The MQTT portal separates who you are (login) from which MQTT tenant you are working in (devices, subscriptions, topics). That lets one person belong to multiple tenants—with different roles on each—under their own organization or someone else’s.

How it fits together

flowchart TB
    User[Portal user — email login]
    Ent[Enterprise — your organization]
    T1[Tenant A — MQTT isolation]
    T2[Tenant B — MQTT isolation]
    User -->|owner| Ent
    Ent --> T1
    Ent --> T2
    User -->|member on another org| T2
  • Portal user: One account per email address. You sign in once.
  • Enterprise: The organization you create at registration. It can own one or more tenants (separate MQTT namespaces, billing, and quotas).
  • Tenant: Where MQTT clients, read-only subscribers, history, and subscriptions live. Topic paths still use this id: {account_id}/{client_id}/… (the portal may show it as tenant id or account id—same value).
  • Team membership: Links your user to a tenant with a role. Permissions apply only inside that tenant, never across tenants.

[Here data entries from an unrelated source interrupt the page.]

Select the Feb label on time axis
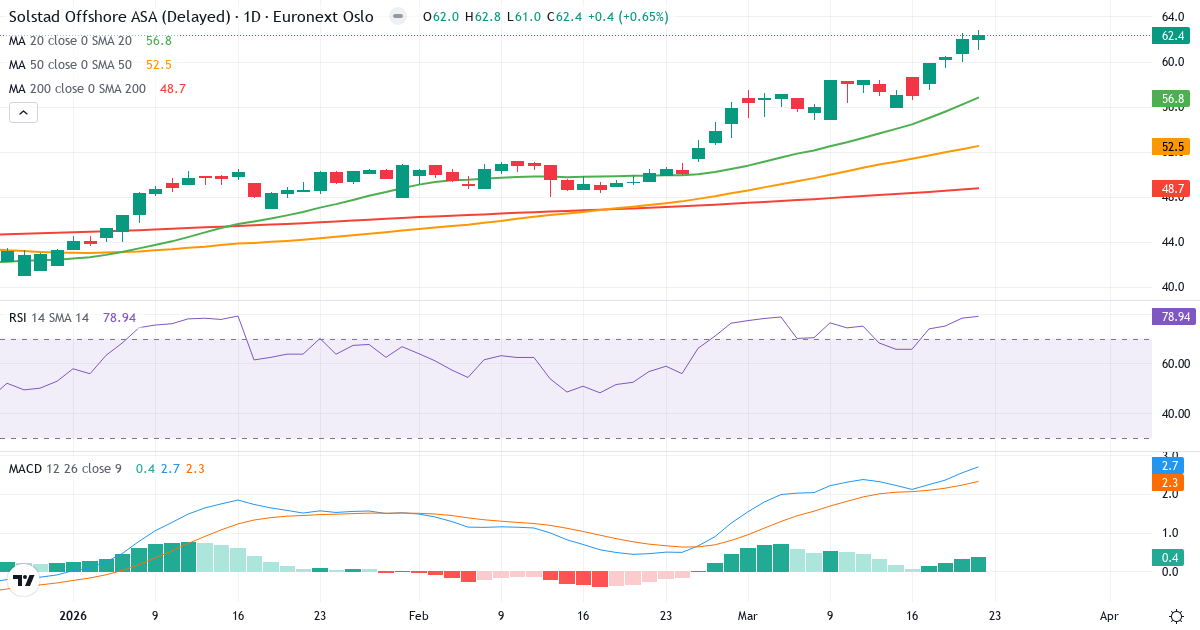 [x=418, y=616]
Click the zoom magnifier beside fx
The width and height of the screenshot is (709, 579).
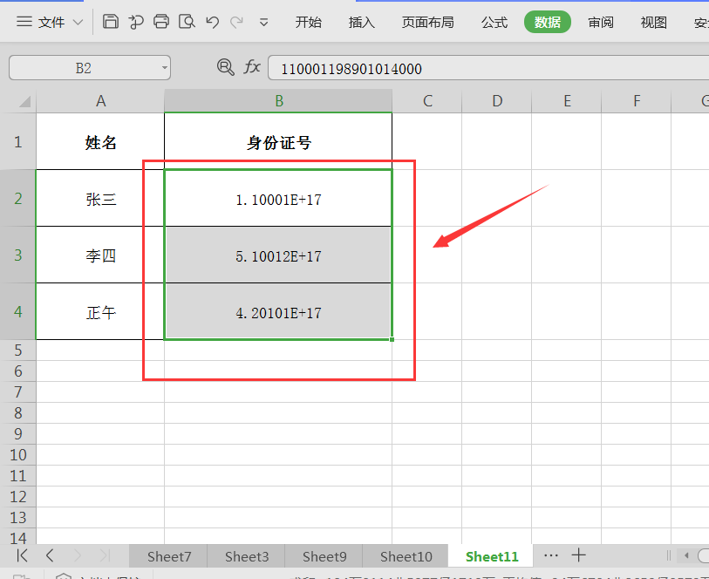click(x=225, y=67)
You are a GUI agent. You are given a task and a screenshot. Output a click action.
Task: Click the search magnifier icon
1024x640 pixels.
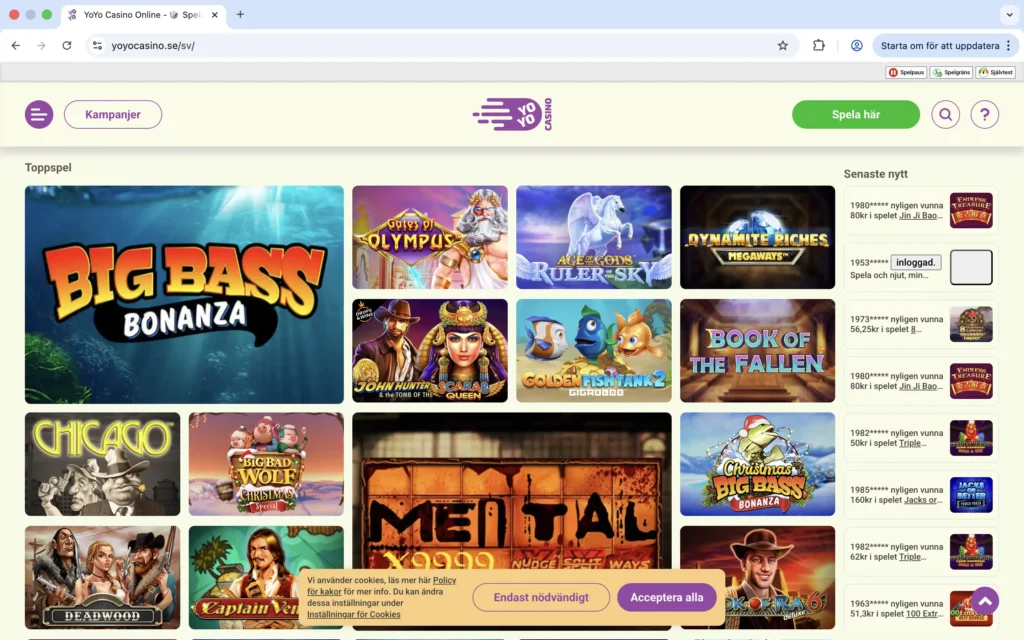pos(945,114)
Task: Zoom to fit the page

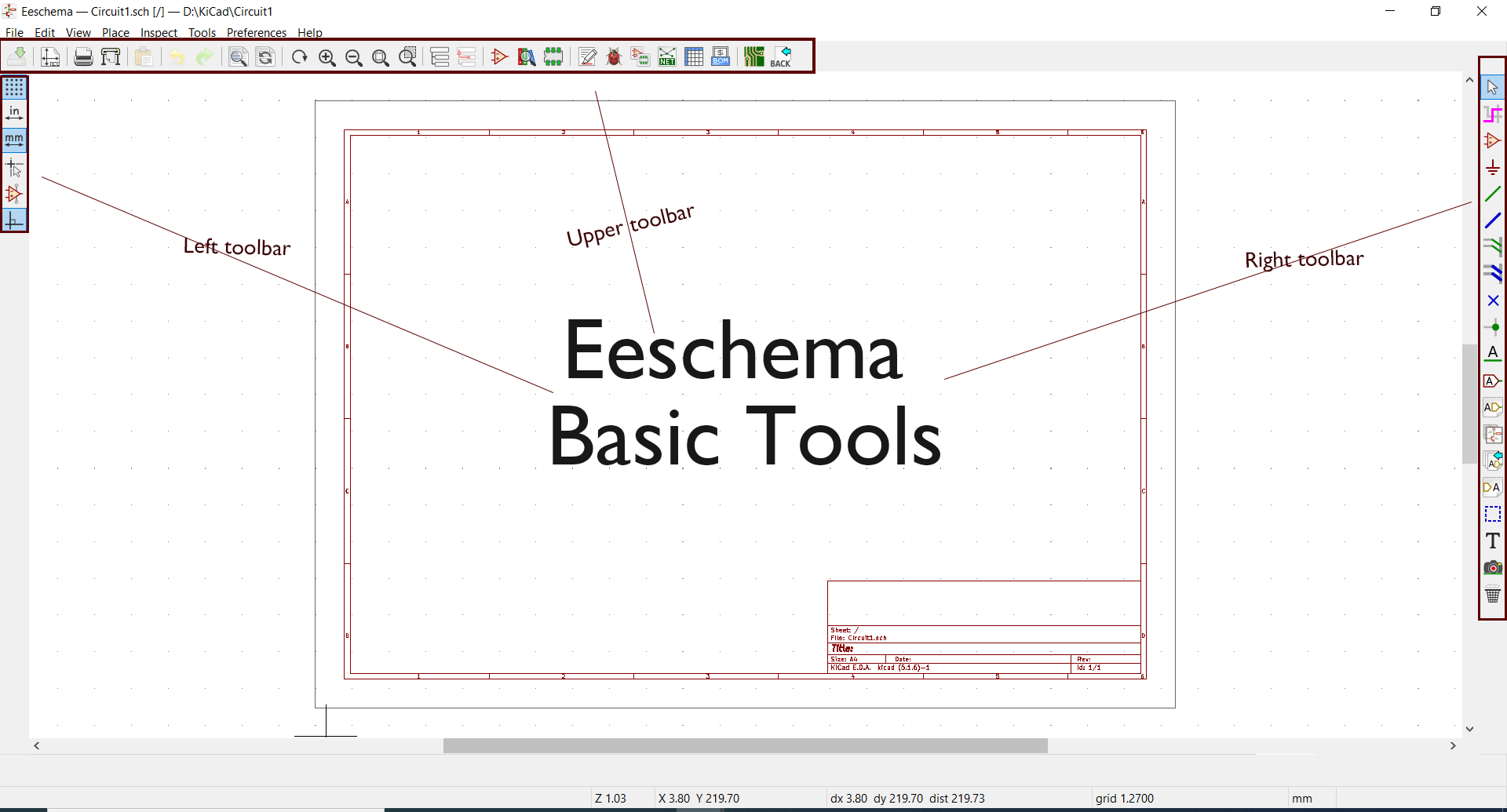Action: coord(381,56)
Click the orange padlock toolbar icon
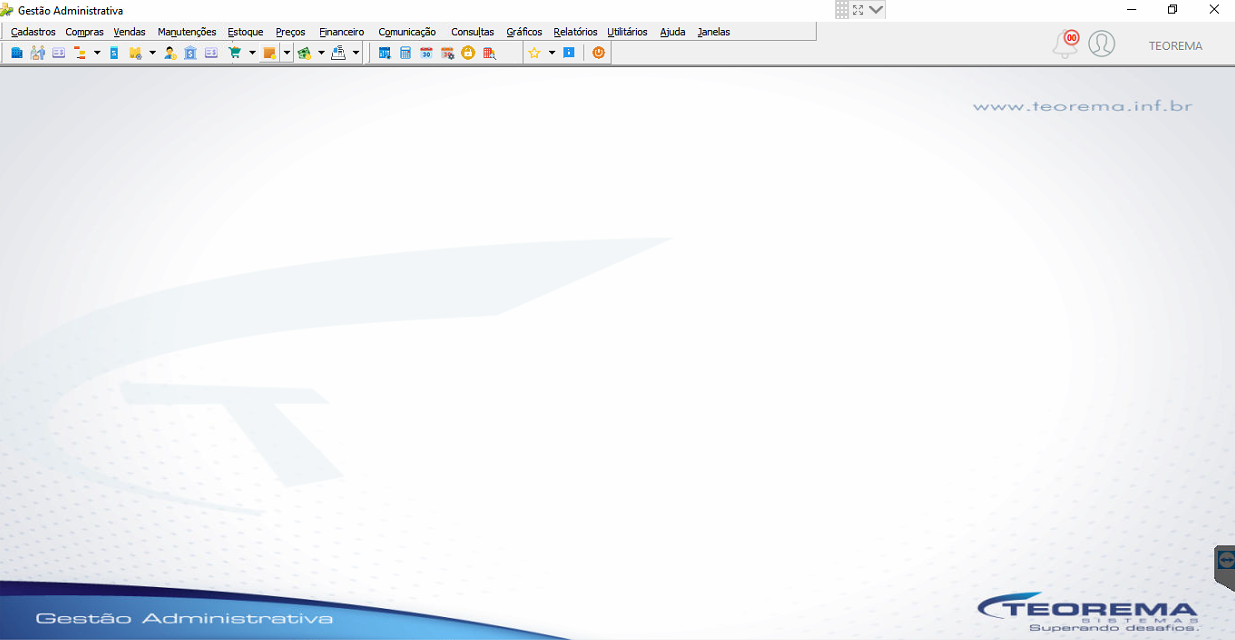Screen dimensions: 1235x640 [468, 53]
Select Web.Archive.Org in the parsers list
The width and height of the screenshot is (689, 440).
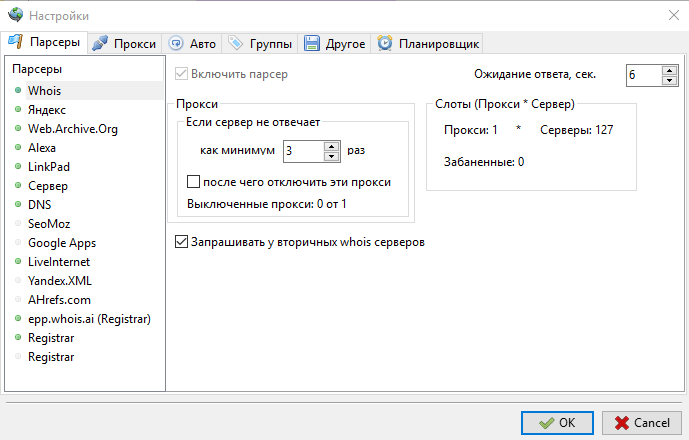pyautogui.click(x=73, y=129)
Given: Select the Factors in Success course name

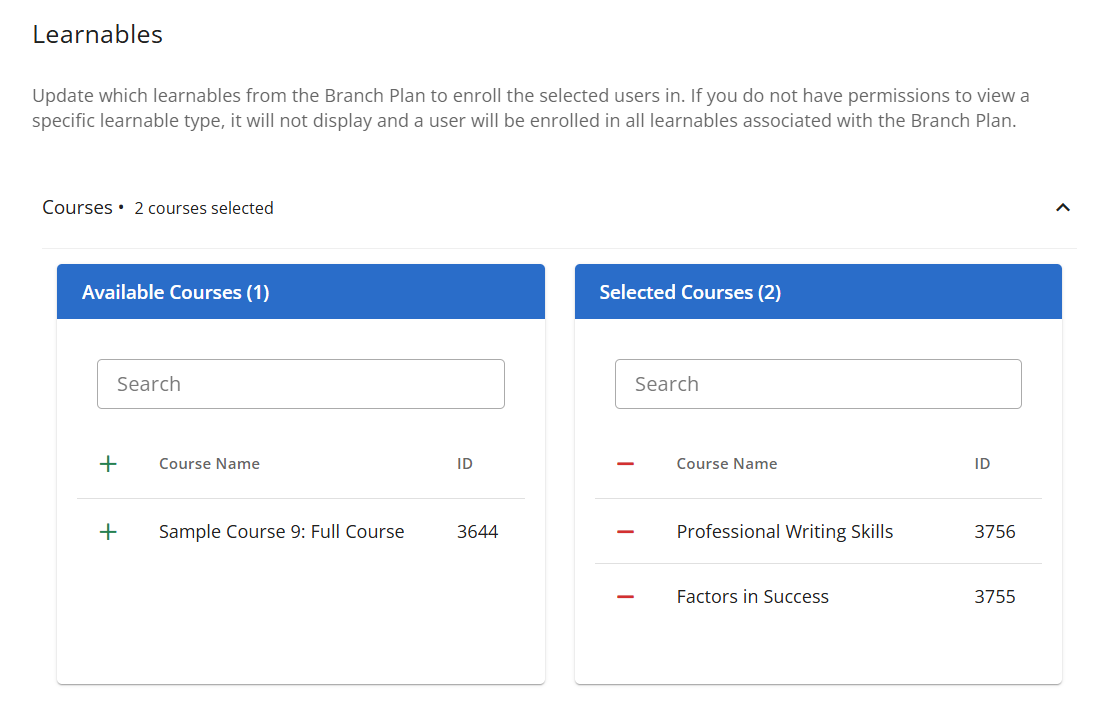Looking at the screenshot, I should (x=753, y=597).
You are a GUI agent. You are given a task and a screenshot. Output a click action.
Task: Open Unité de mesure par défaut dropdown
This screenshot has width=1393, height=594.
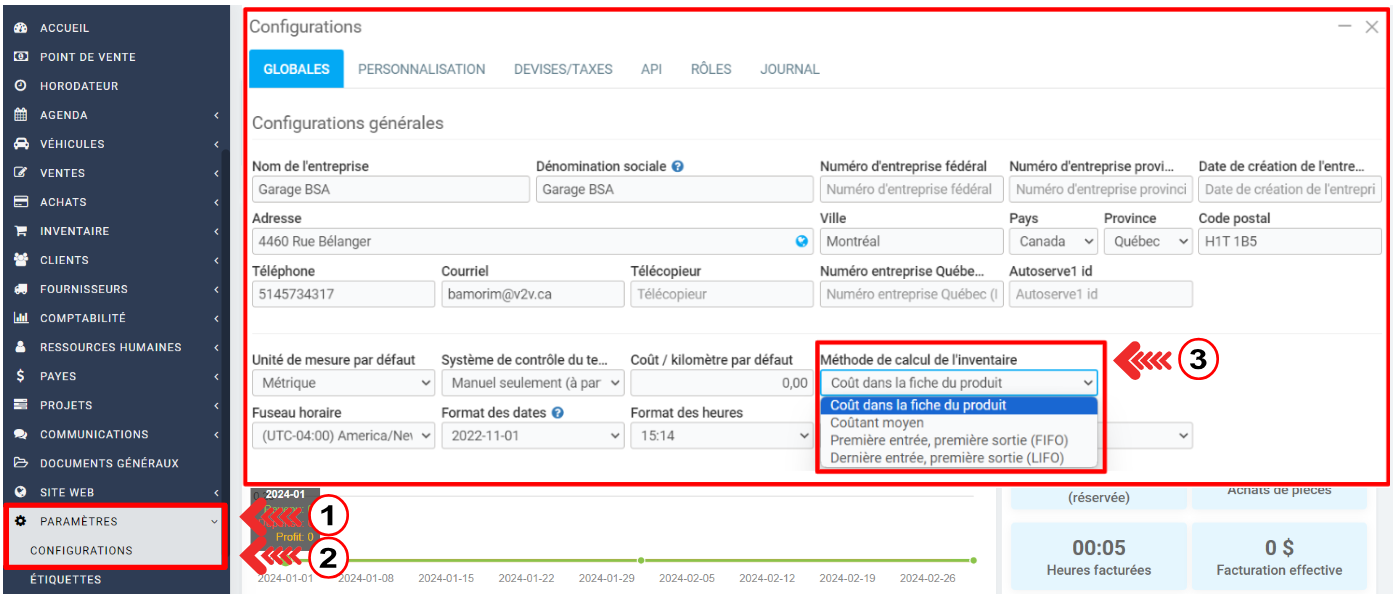click(x=343, y=382)
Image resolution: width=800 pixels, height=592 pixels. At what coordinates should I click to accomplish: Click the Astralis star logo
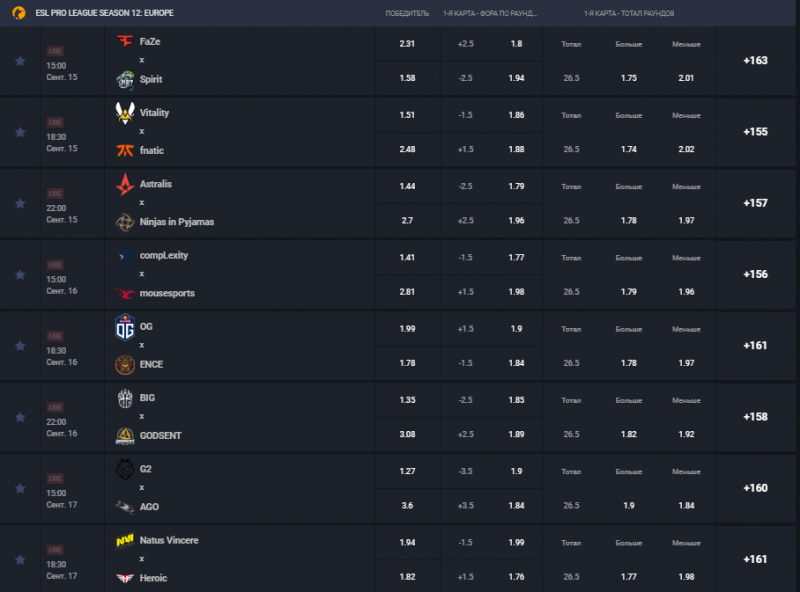coord(125,184)
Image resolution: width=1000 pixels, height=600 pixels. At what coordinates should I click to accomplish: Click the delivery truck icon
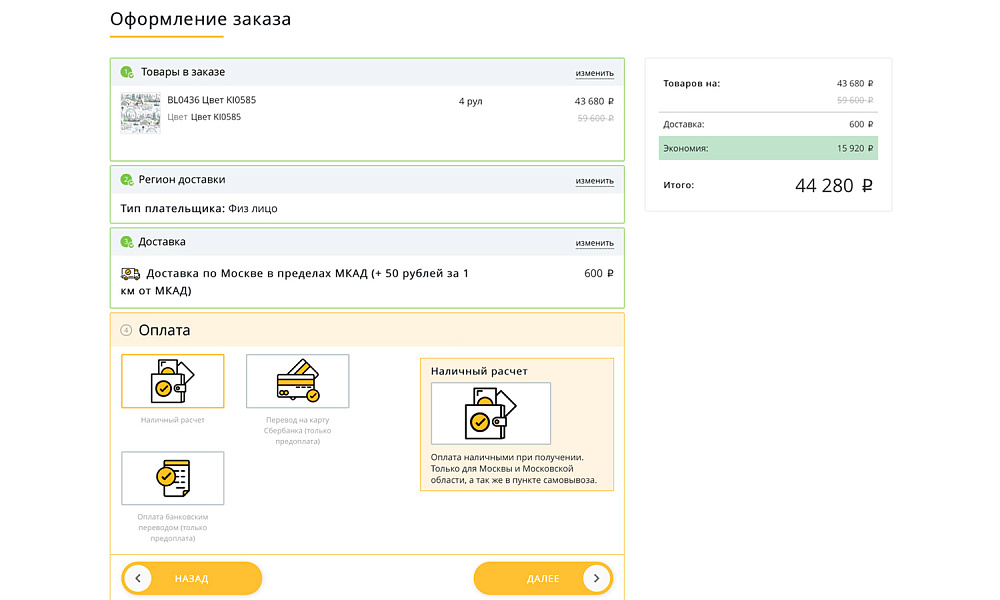click(x=130, y=273)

You might be Owner on tenants under your enterprise and Member on a tenant owned by another customer’s enterprise.

Roles on a tenant

Role Typical use
Owner Billing, subscriptions, add-ons, inviting teammates, changing roles
Member Day-to-day operations: MQTT clients, MQTT/REST tokens, pause/resume
Data Manager InfluxDB read tokens only (when the Influx integration add-on is enabled)
Action Owner Member Data Manager
Change subscription or add-ons Yes
Invite people or change roles Yes
Manage MQTT clients and subscriber tokens Yes Yes
Create Influx read tokens (add-on required) Yes Yes Yes

Owners see a Members item in the portal menu to invite colleagues by email.

Invitations

An Owner enters an email address; the invitee receives a link such as:

https://<your-portal>/team-invite/<token>

The link is valid for 48 hours. The flow:

  1. Open the link (see tenant name and intended role).
  2. Log in or create a portal user (verify email if new).
  3. Accept the invite and land in that tenant’s dashboard.

The invite email must match the logged-in user. After acceptance, you can switch between tenants you belong to from the portal header.

First sign-up

When you create a portal account, the system provisions a default tenant automatically and opens the portal on that tenant. You do not need to pick a tenant on first login unless you have also been invited elsewhere.

Signing in again

  • One tenant — you go straight to the dashboard for that tenant.
  • More than one tenant (you own multiple or accepted invites) — you see a Choose a tenant screen listing every tenant you can access, with your role on each. Pick one to continue.

Switching tenants

Open Settings → MQTT tenants to switch the active tenant or create another tenant under your enterprise (Owners only). You can also use the API (POST /api/auth/active-tenant) to set the active tenant cookie. All devices, billing views, and tokens refer to that tenant only.

Automation (Mgmt REST API)

With the Mgmt REST API add-on, Owners can use a portal REST token to create sibling tenants and manage members programmatically (POST /api/v1/subscriber/tenants, /api/v1/subscriber/members/…). See Team and tenant management.

What does not change

  • MQTT topic layout and broker ACLs remain per tenant id.
  • REST history tokens and subscriber APIs are still scoped to a single tenant.
  • Dataset reseller invites (consumer subscriptions to someone else’s data product) are separate from team invites.

For operators

Greenfield deployments use the enterprise schema described in the MQTT SaaS operator doc ENTERPRISE_TENANCY.md in the isr-mqtt-server repository. Existing databases are not migrated in place; plan a full database reset when adopting this model.